An exact copy of every record, without the pictures, is what should come back.
____
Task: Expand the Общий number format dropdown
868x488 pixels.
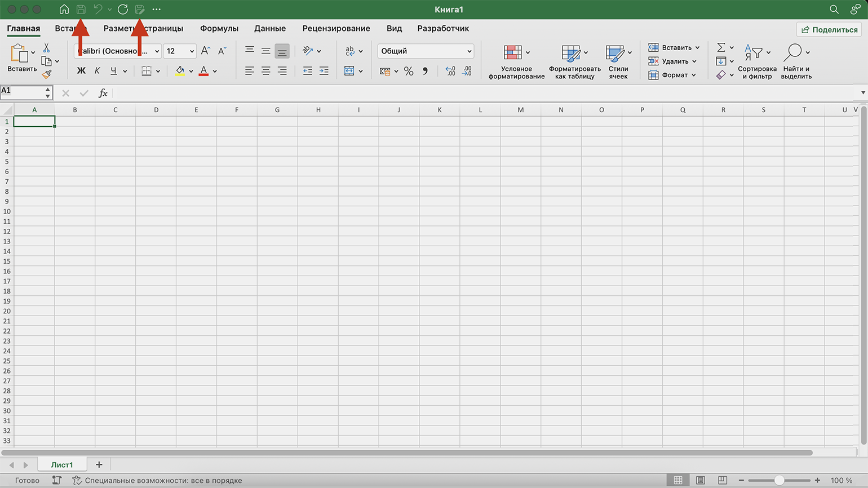Action: click(469, 51)
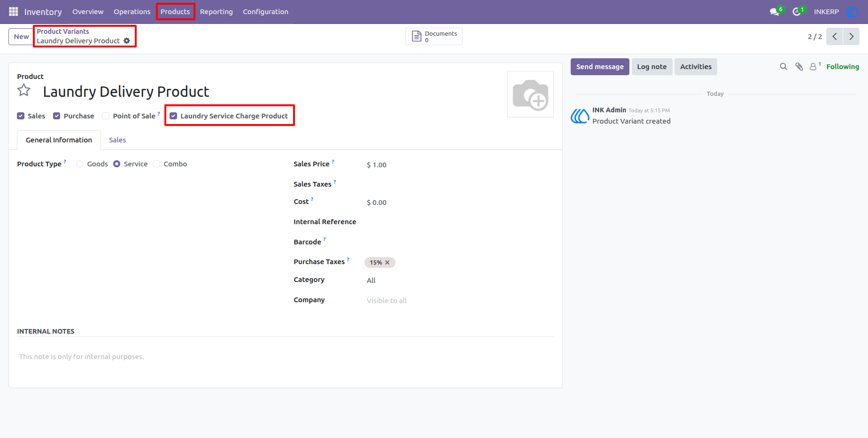Upload a product image via camera placeholder

[530, 94]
____
* ANSWER TO THIS TASK
Task: Expand the Общий number format dropdown
868x488 pixels.
Action: click(469, 51)
Upload a product image via camera placeholder

[530, 94]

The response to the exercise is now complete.